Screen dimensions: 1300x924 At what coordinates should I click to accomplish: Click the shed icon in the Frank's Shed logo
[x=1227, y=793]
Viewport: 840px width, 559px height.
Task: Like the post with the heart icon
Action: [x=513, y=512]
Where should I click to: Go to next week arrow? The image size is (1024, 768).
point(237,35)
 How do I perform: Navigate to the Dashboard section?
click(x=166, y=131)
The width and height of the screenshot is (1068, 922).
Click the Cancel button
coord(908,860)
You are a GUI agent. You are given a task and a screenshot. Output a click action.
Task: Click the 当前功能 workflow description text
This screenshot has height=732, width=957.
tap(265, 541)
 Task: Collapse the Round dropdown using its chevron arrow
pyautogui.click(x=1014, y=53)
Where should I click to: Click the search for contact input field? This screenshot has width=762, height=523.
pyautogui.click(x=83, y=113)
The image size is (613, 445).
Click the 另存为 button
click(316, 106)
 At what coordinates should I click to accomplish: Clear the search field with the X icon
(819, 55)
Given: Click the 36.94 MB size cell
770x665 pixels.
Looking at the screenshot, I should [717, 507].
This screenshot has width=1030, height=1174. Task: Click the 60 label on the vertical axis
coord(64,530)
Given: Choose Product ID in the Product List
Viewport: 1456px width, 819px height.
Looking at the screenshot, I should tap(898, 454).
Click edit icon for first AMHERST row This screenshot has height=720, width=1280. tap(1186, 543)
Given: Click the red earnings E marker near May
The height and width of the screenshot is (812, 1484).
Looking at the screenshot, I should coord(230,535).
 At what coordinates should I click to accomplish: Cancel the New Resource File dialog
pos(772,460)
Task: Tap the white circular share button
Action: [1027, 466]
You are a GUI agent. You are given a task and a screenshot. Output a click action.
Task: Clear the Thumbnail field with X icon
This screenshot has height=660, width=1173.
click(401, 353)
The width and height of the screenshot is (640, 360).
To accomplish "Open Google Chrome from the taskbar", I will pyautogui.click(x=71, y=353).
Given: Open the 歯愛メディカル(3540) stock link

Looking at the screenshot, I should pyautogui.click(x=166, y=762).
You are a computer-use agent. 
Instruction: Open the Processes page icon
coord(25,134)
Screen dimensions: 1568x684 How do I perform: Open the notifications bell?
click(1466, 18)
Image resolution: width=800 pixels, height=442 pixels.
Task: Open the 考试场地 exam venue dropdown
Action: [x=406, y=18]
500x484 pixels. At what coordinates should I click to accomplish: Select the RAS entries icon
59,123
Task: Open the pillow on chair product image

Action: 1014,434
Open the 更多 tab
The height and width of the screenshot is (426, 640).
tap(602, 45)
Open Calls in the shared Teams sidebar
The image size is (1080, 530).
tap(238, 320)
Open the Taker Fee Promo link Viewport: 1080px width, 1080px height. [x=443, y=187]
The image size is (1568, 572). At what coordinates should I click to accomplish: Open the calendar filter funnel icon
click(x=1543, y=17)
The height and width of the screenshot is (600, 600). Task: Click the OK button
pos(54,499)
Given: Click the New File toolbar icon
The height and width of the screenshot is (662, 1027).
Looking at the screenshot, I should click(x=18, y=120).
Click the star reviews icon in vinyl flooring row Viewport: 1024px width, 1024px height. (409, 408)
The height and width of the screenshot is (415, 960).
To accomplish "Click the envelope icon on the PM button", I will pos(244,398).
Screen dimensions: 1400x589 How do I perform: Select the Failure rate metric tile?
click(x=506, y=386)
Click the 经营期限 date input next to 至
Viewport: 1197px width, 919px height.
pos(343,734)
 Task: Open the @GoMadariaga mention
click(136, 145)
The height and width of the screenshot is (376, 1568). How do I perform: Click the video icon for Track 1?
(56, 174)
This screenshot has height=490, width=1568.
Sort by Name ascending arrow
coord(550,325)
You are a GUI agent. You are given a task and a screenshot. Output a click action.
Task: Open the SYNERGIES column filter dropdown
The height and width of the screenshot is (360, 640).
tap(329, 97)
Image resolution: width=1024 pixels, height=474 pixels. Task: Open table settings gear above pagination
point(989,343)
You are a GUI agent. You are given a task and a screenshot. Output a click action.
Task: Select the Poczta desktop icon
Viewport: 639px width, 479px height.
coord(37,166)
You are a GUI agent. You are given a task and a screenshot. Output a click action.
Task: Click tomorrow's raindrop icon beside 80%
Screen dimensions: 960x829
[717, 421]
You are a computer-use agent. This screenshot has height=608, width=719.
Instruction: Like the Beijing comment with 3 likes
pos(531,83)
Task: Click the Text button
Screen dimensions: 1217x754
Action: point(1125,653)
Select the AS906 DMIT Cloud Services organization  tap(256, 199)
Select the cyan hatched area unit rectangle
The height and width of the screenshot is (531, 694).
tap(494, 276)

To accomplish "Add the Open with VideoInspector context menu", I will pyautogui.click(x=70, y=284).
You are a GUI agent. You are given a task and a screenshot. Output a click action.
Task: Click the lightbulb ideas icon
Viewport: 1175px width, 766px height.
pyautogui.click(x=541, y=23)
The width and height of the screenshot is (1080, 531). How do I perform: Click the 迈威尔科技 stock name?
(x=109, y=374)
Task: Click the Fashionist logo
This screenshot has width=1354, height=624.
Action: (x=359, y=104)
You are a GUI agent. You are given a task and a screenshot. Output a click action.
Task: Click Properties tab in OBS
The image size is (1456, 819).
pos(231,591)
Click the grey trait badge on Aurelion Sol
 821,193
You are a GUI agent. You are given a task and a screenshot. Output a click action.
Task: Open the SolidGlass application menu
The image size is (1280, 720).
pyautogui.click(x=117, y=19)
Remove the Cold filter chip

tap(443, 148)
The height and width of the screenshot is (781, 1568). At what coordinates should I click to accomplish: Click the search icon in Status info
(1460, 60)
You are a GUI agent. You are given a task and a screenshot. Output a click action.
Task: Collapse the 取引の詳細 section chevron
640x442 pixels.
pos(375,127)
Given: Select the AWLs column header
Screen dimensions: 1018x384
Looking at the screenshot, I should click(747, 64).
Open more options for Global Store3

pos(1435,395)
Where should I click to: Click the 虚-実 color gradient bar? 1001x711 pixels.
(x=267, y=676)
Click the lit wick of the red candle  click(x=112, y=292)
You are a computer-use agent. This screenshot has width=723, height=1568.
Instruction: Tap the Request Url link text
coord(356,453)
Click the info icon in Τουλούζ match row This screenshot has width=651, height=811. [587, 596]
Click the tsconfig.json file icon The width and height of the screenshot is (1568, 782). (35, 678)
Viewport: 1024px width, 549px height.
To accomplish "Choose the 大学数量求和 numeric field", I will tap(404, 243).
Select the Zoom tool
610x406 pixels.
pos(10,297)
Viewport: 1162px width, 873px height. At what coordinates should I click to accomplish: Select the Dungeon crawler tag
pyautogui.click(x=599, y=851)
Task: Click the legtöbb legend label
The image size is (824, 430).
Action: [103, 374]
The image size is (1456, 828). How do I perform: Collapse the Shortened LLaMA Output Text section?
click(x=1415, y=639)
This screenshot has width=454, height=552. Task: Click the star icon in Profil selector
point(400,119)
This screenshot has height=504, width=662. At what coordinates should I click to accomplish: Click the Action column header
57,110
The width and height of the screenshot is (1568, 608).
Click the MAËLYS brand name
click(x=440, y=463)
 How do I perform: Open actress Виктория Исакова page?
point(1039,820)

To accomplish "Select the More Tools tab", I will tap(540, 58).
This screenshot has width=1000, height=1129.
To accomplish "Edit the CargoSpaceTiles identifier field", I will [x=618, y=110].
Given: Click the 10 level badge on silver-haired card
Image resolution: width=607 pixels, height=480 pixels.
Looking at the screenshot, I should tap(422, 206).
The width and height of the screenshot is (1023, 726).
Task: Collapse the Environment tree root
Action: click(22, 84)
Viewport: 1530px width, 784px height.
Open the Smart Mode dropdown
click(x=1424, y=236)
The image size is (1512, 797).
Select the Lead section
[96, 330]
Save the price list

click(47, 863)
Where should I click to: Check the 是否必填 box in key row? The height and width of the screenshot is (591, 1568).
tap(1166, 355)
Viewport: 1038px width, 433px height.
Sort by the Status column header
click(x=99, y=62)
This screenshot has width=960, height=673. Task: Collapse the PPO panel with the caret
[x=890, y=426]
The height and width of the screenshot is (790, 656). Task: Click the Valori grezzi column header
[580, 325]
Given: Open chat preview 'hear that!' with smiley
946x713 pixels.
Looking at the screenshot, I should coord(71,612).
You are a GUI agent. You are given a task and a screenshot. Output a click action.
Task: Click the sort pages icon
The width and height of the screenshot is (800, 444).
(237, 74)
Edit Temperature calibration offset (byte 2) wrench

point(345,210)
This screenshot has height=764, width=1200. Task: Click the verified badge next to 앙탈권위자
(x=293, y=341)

# [What you should do]
Of the lines above, output exactly those from the line bearing "Click the info" through the line bearing "The width and height of the screenshot is (1568, 608).", inclusive.

# [Solved problem]
Click the info icon in Τουλούζ match row This screenshot has width=651, height=811. [587, 596]
Click the tsconfig.json file icon The width and height of the screenshot is (1568, 782). (35, 678)
Viewport: 1024px width, 549px height.
To accomplish "Choose the 大学数量求和 numeric field", I will tap(404, 243).
Select the Zoom tool
610x406 pixels.
pos(10,297)
Viewport: 1162px width, 873px height. At what coordinates should I click to accomplish: Select the Dungeon crawler tag
pyautogui.click(x=599, y=851)
Task: Click the legtöbb legend label
The image size is (824, 430).
Action: [103, 374]
The image size is (1456, 828). How do I perform: Collapse the Shortened LLaMA Output Text section?
click(x=1415, y=639)
This screenshot has width=454, height=552. Task: Click the star icon in Profil selector
point(400,119)
This screenshot has height=504, width=662. At what coordinates should I click to accomplish: Click the Action column header
57,110
The width and height of the screenshot is (1568, 608).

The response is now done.